Кончался обстрел — мы чертыхались, стряхивали с себя землю и сидя тут же на полу землянки закуривали. А майор столбенел и как истукан смотрел перед собой, ничего не видя. Что-то сломалось и лопнуло у него внутри.
Над головой у нас ходили и прыгали бревна наката, летела земля, трещали потолочные поперечины, ломались опорные стойки. Мы лежали плашмя на полу, прижав животы. По полу катались банки, дребезжали пустые котелки, падали прислоненные к стене винтовки. Кусок палаточной ткани, висевший над дверью, хлестал и метался, из печки сыпались угли и летели искры, латунная гильза светильника звенела как электрический звонок. Все мы качались вместе с землей и бревенчатым срубом. Телефонные коробки летели на пол — обрывалась связь. Поднимешь голову на миг, на долю секунды, глянешь вокруг, в блиндаже клубы дыма, пыли, ничего не видно. Ты даже не знаешь где ты, на полу или в воздухе наверху. Может, летишь уже вместе с бревнами? А что ты жив, тебе только кажется. Дернешься, дрыгаешься под всплески ударов ударной волны. Очухаешься, поднимешь голову, сядешь на полу, а во рту как кошки нагадили.

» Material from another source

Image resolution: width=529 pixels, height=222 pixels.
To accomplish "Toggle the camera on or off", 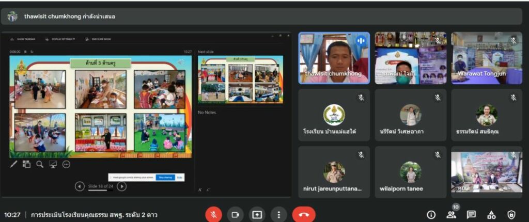I will pyautogui.click(x=235, y=214).
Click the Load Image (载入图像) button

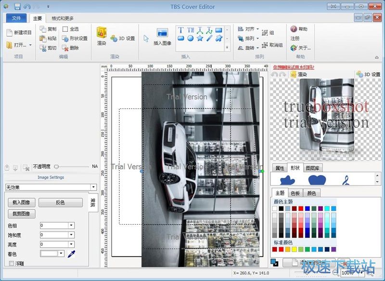tap(22, 203)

Обстрел утихал, пропадал гул снарядов. На вбитом в стенку крюке болтался противогаз. По его качкам можно было определить, как бросало блиндаж во время обстрела.
Выйдешь после обстрела наружу, дыхнешь свежего воздуха, потрясешься как шелудивая собака, стряхнешь пыль с головы и плеч, протрешь глаза кулаком, глянешь на божий свет, вроде ты жив остался.
Где-то, совсем рядом ударила тяжелая дура. Ударила так, что наш блиндаж на полметра подпрыгнул. Рядом слышны крики солдат. С той стороны подуло запахом немецкой взрывчатки.